The lowering stage generally serves as a black box to users. All passes here are well baked, and people don’t need to know what happened when lowering (and also I believe when we wrote these passes in relax.build, we are not expecting them to be used explicitly by users). Because of this, I think it is fine we have dependency between passes in the lowering stage, as we don’t expose the internal flow to users. As proposed, we can do phase partition internally for these passes under the scope of “lowering.”

As discussed in the dev meeting today, we can have a customization stage after lowering, right before entering the final build. One very minor concern about this is I remember we don’t yet have examples on build-stage customization. Perhaps we can omit the customization here for now and bring it back when the needs raise (?) But I’m open about this and it also makes sense if we reserve a customization stage here.

slyubomirsky · May 17, 2023, 5:50pm

@MasterJH5574, thank you for the more detailed explanation. I think you’re right, then, that RewriteDataflowReshape should probably happen during build().

@sunggg, thank you for your reply. “Megapasses” could be implemented by just applying the passes in their current sequence (e.g., just use a Sequential pass made up of those passes), though @tqchen pointed out that there may be situations where users would want the finer-grained control, so maybe we shouldn’t force users to use the megapasses. In any case, users should be alerted clearly to the ordering constraints on those passes.

Regarding making build() simple and monolithic, would it make sense to have legalization and metascheduling as a phase that immediately precedes the build, then? @MasterJH5574 points out that we don’t have examples of customization within the last stage of the build, so we could leave that point until (or if) it comes up.

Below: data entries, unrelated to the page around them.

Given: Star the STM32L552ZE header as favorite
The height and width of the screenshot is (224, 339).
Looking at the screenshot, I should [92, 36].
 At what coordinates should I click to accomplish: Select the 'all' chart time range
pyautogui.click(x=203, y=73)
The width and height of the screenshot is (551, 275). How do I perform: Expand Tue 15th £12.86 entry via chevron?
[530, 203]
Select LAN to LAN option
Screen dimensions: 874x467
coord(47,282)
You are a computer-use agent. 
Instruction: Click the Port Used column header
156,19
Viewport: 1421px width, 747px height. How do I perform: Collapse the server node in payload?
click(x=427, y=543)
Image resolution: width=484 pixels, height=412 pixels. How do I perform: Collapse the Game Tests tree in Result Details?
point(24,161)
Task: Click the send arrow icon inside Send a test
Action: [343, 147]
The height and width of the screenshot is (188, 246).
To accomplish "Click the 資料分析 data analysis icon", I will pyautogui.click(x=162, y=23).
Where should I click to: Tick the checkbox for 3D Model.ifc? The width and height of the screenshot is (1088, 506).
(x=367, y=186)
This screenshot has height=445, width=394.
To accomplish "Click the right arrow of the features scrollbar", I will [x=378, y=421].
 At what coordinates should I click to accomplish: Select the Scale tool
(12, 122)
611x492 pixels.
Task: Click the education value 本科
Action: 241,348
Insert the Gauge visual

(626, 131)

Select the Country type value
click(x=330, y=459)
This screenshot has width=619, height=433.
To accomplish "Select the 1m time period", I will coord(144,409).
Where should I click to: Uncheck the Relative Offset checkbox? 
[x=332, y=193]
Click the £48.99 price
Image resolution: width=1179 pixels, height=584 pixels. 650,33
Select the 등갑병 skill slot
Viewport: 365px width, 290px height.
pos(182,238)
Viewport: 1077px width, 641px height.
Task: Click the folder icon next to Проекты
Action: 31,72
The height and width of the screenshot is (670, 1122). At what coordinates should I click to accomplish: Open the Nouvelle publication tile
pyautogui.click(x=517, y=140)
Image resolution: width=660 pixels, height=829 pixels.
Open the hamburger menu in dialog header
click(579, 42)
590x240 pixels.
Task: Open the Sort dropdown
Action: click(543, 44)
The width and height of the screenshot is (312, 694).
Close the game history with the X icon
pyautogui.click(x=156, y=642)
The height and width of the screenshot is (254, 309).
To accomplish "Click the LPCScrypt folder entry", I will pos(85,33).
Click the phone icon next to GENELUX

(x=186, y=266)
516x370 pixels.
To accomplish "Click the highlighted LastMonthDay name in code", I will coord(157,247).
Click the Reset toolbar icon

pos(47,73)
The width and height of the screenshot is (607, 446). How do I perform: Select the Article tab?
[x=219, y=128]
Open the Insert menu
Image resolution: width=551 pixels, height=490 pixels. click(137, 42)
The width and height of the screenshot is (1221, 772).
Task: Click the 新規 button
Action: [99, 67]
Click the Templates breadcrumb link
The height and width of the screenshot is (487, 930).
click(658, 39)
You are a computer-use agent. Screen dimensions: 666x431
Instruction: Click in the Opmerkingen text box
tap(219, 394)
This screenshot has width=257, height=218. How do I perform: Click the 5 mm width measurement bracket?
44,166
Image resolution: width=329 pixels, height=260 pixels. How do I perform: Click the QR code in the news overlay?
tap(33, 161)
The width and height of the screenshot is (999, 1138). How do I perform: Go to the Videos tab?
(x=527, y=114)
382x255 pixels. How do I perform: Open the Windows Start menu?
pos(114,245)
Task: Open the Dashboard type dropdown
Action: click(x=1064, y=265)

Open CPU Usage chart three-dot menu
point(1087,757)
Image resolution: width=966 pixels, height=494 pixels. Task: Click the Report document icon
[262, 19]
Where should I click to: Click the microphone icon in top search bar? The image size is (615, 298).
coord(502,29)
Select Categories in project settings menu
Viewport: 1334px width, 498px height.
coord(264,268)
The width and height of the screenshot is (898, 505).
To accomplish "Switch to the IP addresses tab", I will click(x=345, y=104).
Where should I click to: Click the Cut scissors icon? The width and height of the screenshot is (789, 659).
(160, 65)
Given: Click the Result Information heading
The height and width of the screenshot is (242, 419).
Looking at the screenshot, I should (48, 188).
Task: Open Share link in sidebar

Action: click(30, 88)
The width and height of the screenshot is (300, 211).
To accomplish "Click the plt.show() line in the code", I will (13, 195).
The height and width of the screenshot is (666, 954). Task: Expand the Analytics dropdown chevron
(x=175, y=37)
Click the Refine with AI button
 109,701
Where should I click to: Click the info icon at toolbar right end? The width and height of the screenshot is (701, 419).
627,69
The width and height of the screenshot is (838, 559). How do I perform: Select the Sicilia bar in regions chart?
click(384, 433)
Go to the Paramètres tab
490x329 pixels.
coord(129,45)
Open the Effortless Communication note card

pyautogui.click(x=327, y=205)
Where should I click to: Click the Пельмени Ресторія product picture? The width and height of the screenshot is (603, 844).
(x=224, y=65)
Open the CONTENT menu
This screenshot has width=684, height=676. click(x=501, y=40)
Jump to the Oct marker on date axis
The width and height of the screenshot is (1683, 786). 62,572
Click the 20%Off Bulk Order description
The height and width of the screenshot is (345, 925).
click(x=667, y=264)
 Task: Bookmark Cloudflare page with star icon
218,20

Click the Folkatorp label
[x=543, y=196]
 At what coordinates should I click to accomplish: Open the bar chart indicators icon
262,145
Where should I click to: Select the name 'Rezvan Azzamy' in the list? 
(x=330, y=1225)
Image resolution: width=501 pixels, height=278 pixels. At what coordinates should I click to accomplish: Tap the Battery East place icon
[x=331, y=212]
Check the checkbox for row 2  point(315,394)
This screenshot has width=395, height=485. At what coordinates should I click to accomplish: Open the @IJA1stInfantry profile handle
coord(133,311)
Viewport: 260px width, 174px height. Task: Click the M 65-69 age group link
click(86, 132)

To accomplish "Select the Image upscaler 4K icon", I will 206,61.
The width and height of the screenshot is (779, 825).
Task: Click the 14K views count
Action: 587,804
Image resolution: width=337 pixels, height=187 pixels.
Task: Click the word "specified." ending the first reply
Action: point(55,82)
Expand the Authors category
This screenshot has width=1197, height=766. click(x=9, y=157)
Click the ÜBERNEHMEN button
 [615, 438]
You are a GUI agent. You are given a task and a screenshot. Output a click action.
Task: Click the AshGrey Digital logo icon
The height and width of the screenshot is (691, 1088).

tqchen · May 17, 2023, 7:02pm

One thing that i usually find helpful is to think about the phases as barriers(between phases), where each barrier have some prebuilt pass that are not part of customization in our case, we have

input -> barrierA(ingestion) -> stepA -> barrierB(lower) 
-> stepB -> barrierC(build) -> library

I find it is helpful to think about each barrier as some prebuild functions

build takes anything to pass barrierC
lower takes anything to get them to pass barrierB
canonicalize or import(TBD) takes anything to barrierA

slyubomirsky · May 18, 2023, 8:17pm

Another rule we could enforce in the well-formedness checker: Not permitting direct calls of PrimFuncs (i.e., not through call_tir) before P2.1. This one came up during the purity tracking discussion and I remembered after rereading those notes.

slyubomirsky · May 19, 2023, 4:28pm

Now that the purity tracking PR has been merged, we should probably include it in the phase order: We use RemovePurityChecking after ToNonDataflow, since it’s not very helpful for the low-level codegen to have to reason about purity.

slyubomirsky · May 19, 2023, 4:33pm

Also, here is one issue that just occurred to me: LambdaLifting replaces some function calls with the invocation of VMClosures, which seems like a relatively low-level construct. Does that cause any difficulties for Phase 1 passes? That should probably be something we alert users about in any case.

slyubomirsky · June 1, 2023, 8:03pm

I’ve posted a tracking issue for phase ordering on Github so that we could discuss implementation issues, since there seems to be broad agreement that we should have some sort of ordering and enforce it to some degree. It would be good to focus on the aspects that are less certain and discuss how they affect the implementation.